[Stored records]
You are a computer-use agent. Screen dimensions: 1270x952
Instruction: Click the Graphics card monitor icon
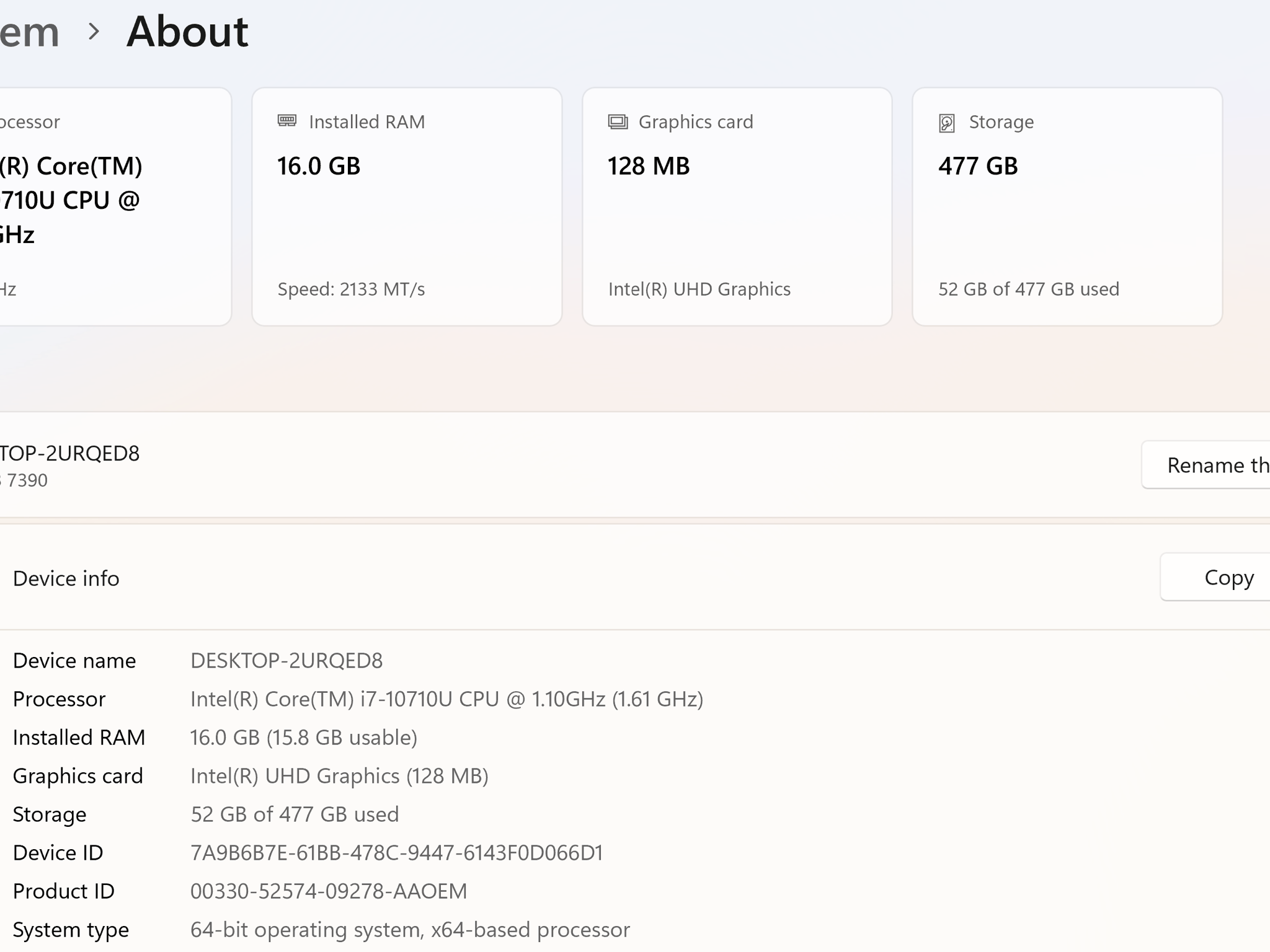pos(618,121)
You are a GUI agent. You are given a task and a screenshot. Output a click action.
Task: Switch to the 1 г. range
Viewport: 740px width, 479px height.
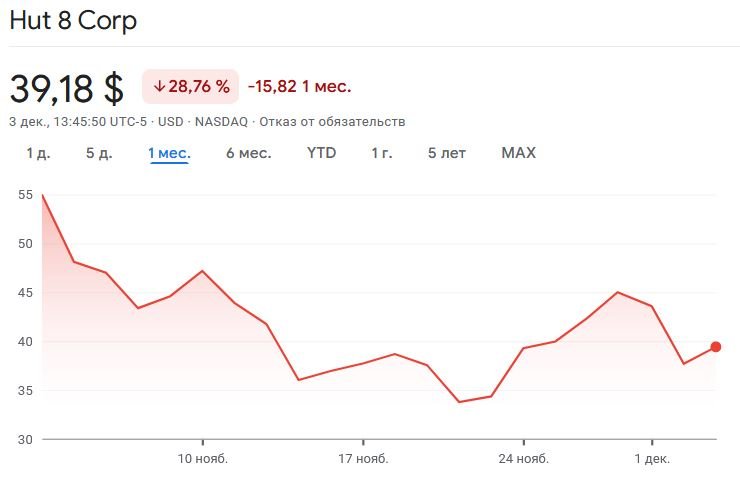click(382, 153)
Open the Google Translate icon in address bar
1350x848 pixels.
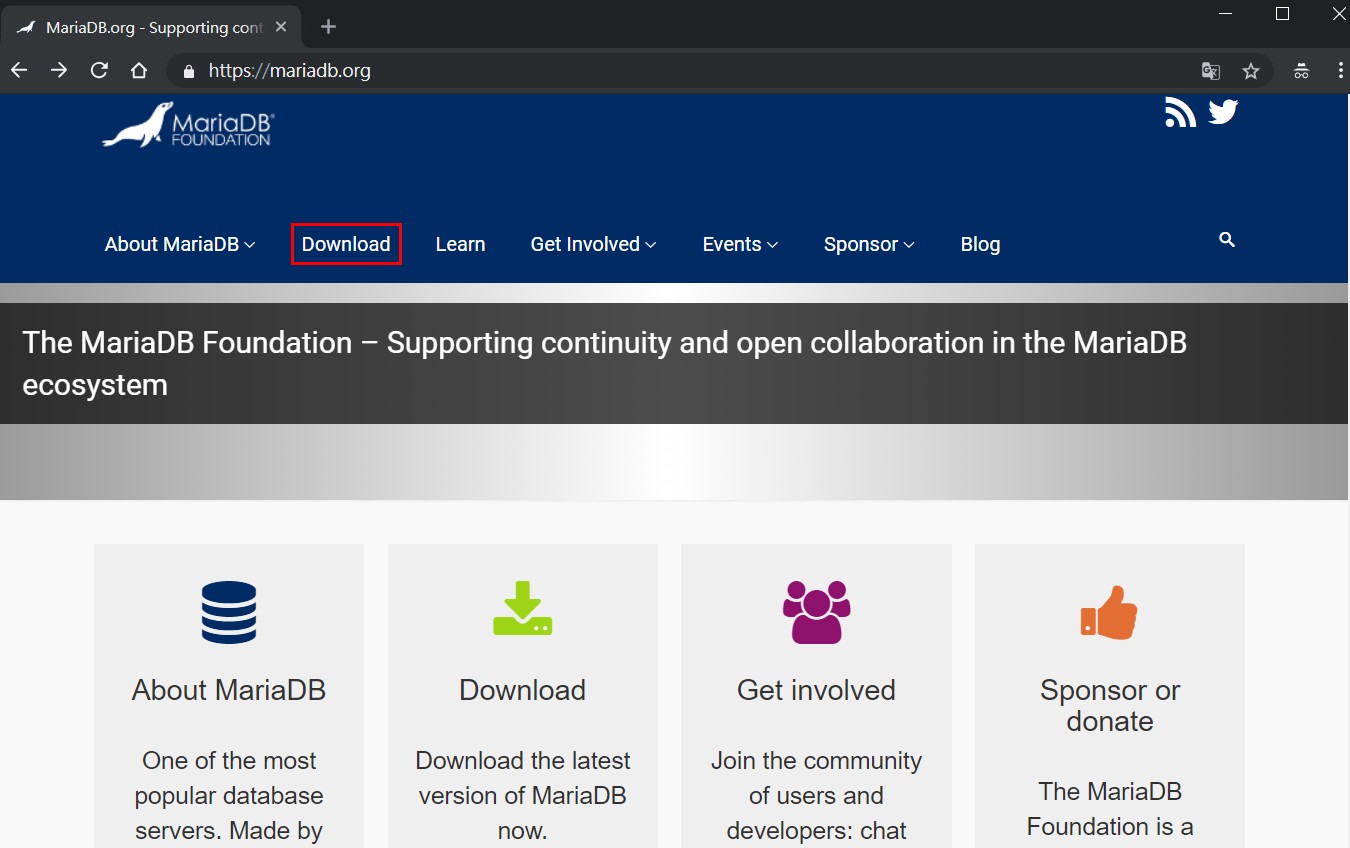tap(1210, 71)
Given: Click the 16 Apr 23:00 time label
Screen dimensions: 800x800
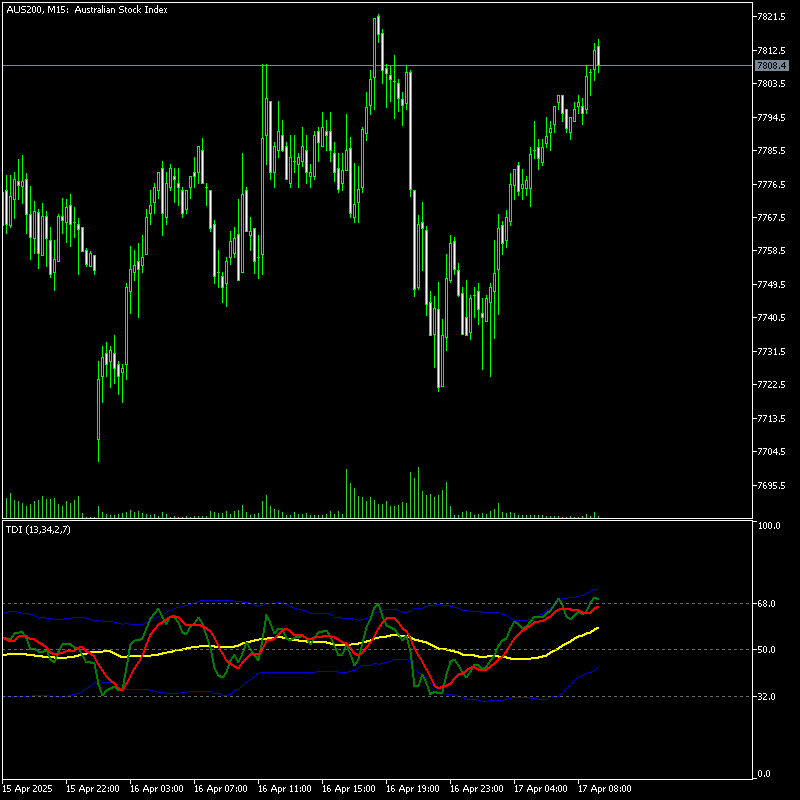Looking at the screenshot, I should point(476,788).
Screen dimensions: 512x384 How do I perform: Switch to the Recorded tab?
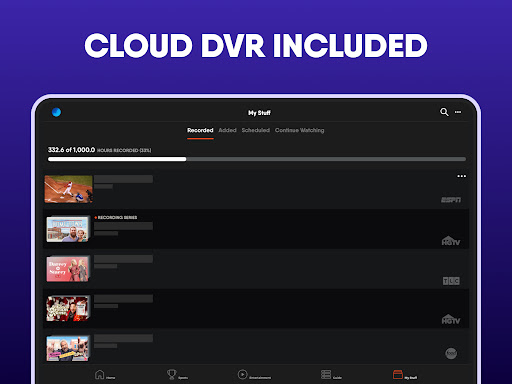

→ **Problem to solve**:
Pictures are not part of the copy. Extract exactly the lines from the line containing "Task: Switch to the 1 г. range" through the final line of the entries above, both included.

→ **Task result**:
Task: Switch to the 1 г. range
Viewport: 740px width, 479px height.
click(382, 153)
Open the Google Translate icon in address bar
1350x848 pixels.
tap(1210, 71)
Given: Click the 16 Apr 23:00 time label
Screen dimensions: 800x800
Looking at the screenshot, I should point(476,788).
Screen dimensions: 512x384 How do I perform: Switch to the Recorded tab?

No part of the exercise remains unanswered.